Page 1 of 1

Nagios XI 5.7.2 - Event Queue Empty & Services Behaving Abno

Posted: Sun Aug 16, 2020 4:14 am
by bsanjay
Hello Team,
We have recently upgraded to Nagios XI 5.7.2 and after the upgrade we can see empty event queues (ipcs -q) and services behaving abnormally.
For example services (nagios/npcd) in backend CLI is running but are showing down in GUI (monitoring Engine/Performance Grapher). Please find the screenshot & system profile attached privately for your reference,

Best Regards,
BSanjay

Re: Nagios XI 5.7.2 - Event Queue Empty & Services Behaving

Posted: Mon Aug 17, 2020 11:19 am
by bsanjay
Even though nagios service is running in background, we are seeing this error message in availability reports. Please find screenshots for your reference,

Re: Nagios XI 5.7.2 - Event Queue Empty & Services Behaving

Posted: Mon Aug 17, 2020 3:06 pm
by benjaminsmith
Hi @bsanjay,

That's odd. Do you see check results updating as expected in the user interface? What happens you force and immediate check, does it update the status of the host or service. Try re-starting Nagios and all of its services using the commands below (Cent / RHEL 7):

Code: Select all

systemctl stop npcd
systemctl stop nagios
systemctl stop crond
pkill -9 -u nagios
systemctl restart mariadb
rm -f /usr/local/nagios/var/rw/nagios.cmd
rm -f /usr/local/nagios/var/nagios.lock
rm -f /var/run/nagios.lock
rm -f /usr/local/nagios/var/ndo.sock
rm -f /usr/local/nagiosxi/var/*.lock
for i in `ipcs -q | grep nagios |awk '{print $2}'`; do ipcrm -q $i; done
systemctl restart httpd
systemctl start nagios
systemctl start npcd
systemctl start crond
If the issue persists, please send me a fresh system profile to further troubleshoot. Thanks, Benjamin

To send us your system profile.
Login to the Nagios XI GUI using a web browser.
Click the "Admin" > "System Profile" Menu
Click the "Download Profile" button
Save the profile.zip file and share in a private message or upload it to the post/ticket, and then reply to this post to bring it up in the queue.

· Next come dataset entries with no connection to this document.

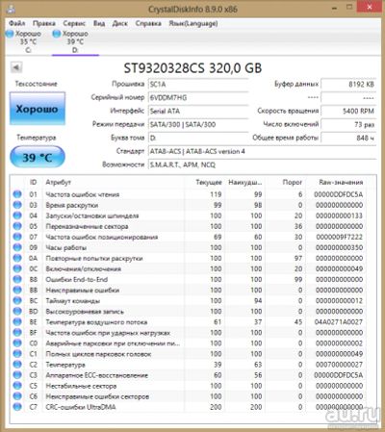The image size is (385, 432).
Task: Click the Raw-значения column header
Action: 341,182
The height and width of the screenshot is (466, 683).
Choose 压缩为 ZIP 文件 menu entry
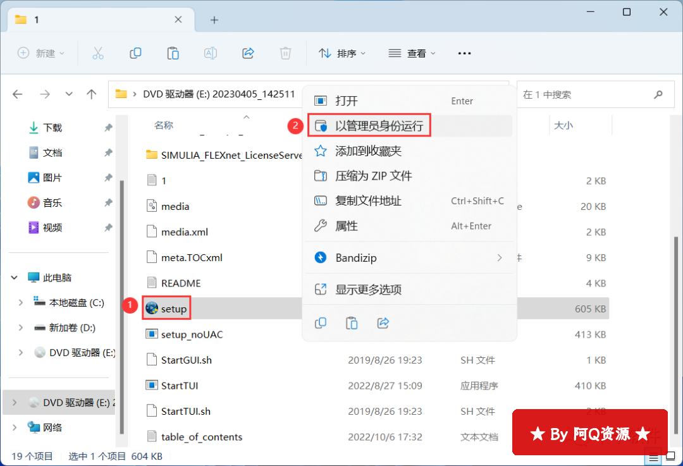click(373, 176)
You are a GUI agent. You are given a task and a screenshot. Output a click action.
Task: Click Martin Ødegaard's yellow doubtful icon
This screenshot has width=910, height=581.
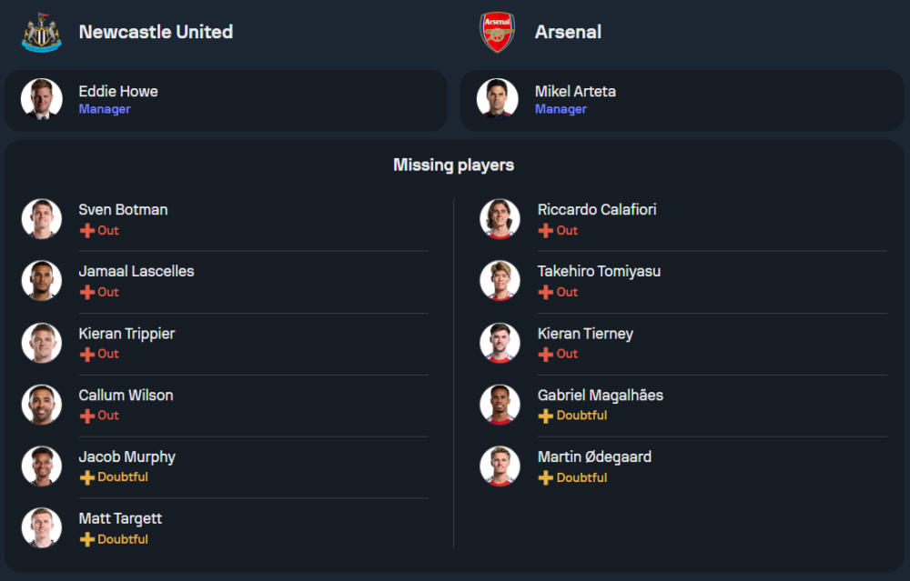pos(546,478)
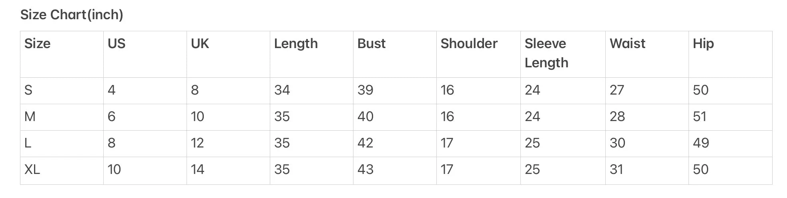Click the Size Chart(inch) title
This screenshot has height=198, width=787.
(72, 15)
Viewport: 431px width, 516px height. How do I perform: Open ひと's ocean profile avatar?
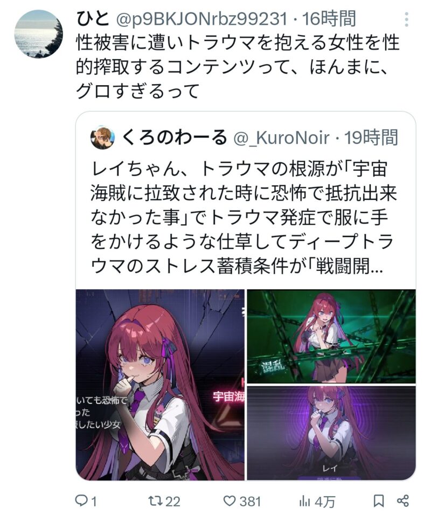click(39, 34)
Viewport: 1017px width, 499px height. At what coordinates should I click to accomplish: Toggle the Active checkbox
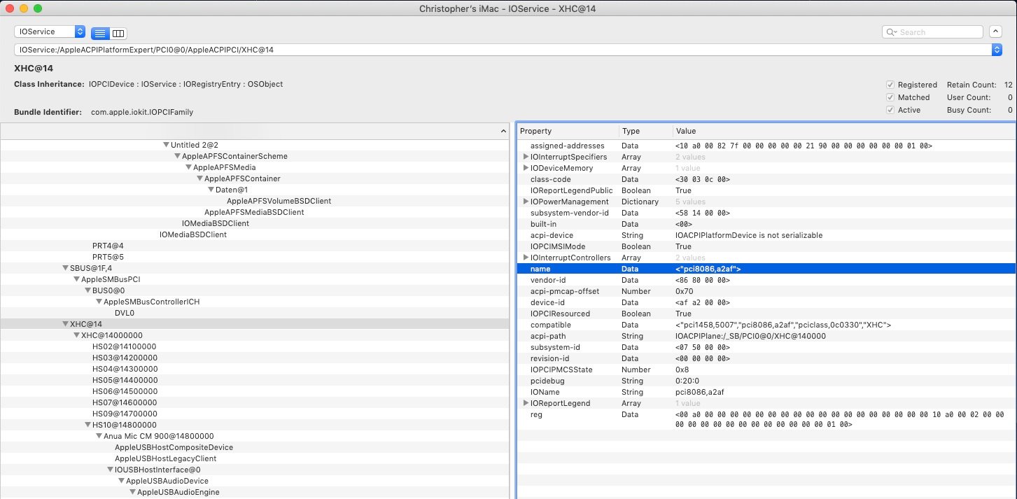coord(890,110)
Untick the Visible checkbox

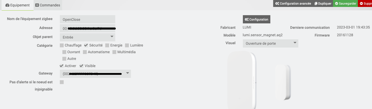82,66
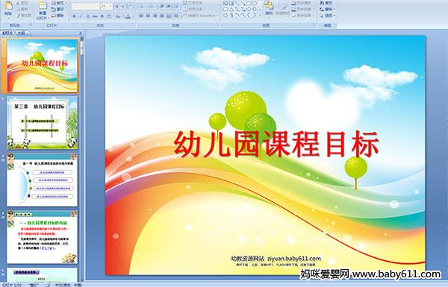Select the oval shape in shapes gallery
The image size is (448, 287).
pos(255,3)
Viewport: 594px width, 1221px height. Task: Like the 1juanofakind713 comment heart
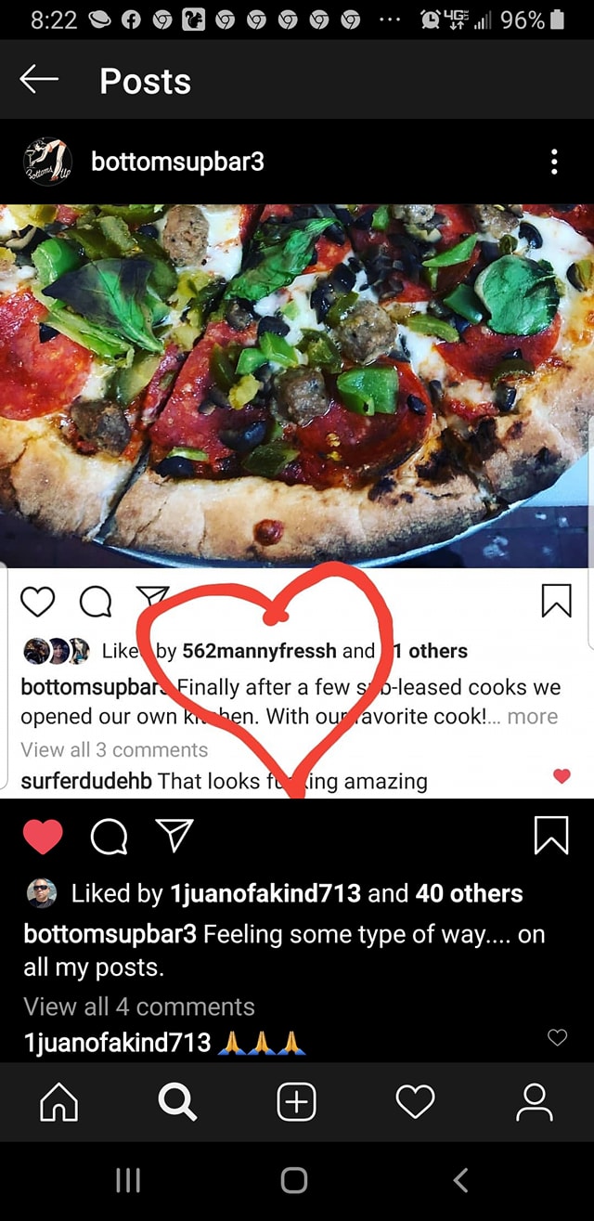[x=557, y=1038]
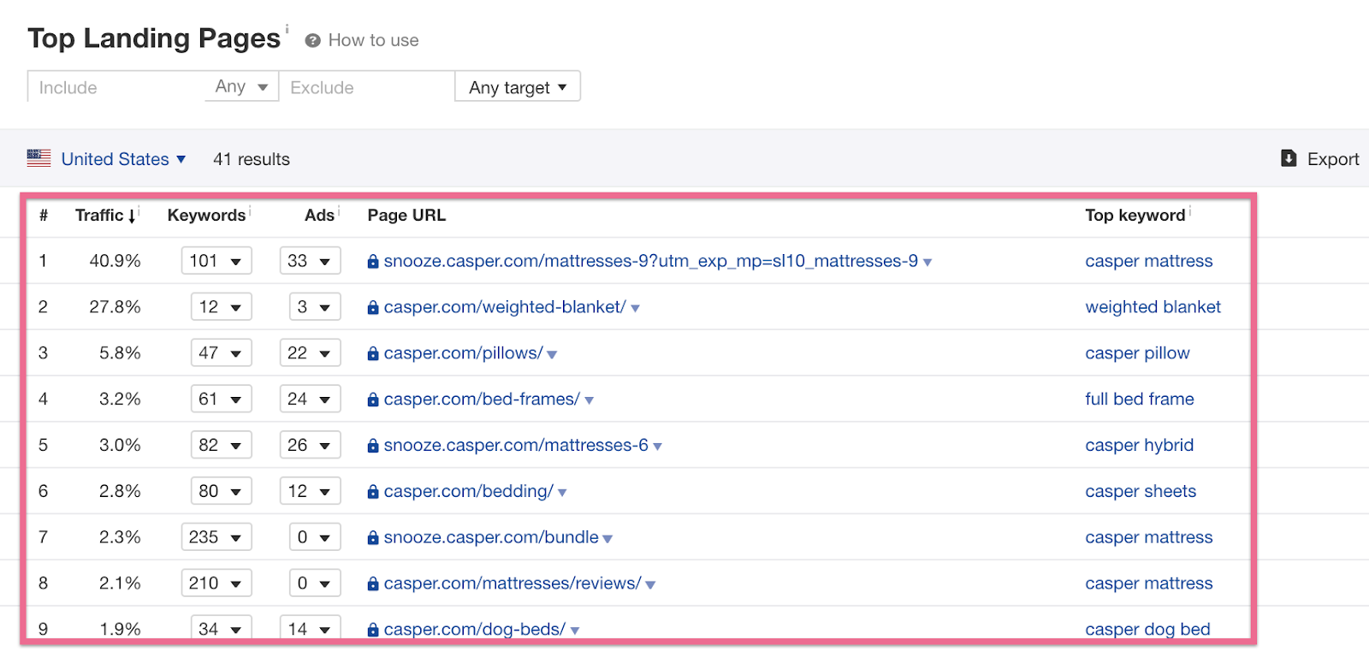Expand the 101 keywords dropdown in row 1
The height and width of the screenshot is (651, 1369).
216,261
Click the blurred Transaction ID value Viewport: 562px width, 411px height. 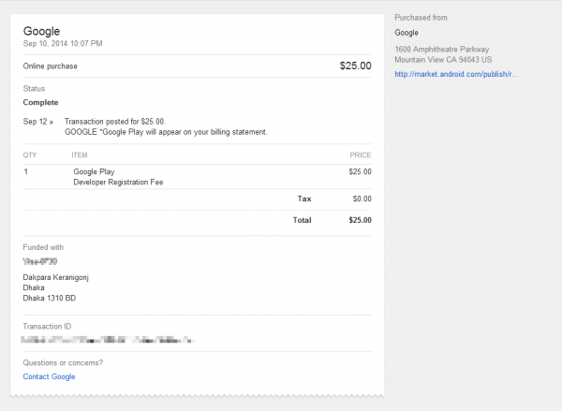click(110, 338)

Re: Nagios XI 5.7.2 - Event Queue Empty & Services Behaving

Posted: Wed Aug 19, 2020 3:27 am
by WillemDH
Hello,

We also tried to update Nagios XI from 5.6.14 to 5.7.2 which failed. The message queue was stuck at zero. SELinux is disabled.. My colleague Peter will create a support ticket with a system profile. In the meantime we restored a vm snapshot from before the update.

Grtz

Willem

Re: Nagios XI 5.7.2 - Event Queue Empty & Services Behaving

Posted: Wed Aug 19, 2020 3:30 am
by PeterDK
Hi,

we are having the same issue when upgrading from 5.6.14 -> 5.7.2
At first our message queue was stuck at 88000, but after a reboot is was empty.
The Nagios environment seems to be fine, but nothing is happening.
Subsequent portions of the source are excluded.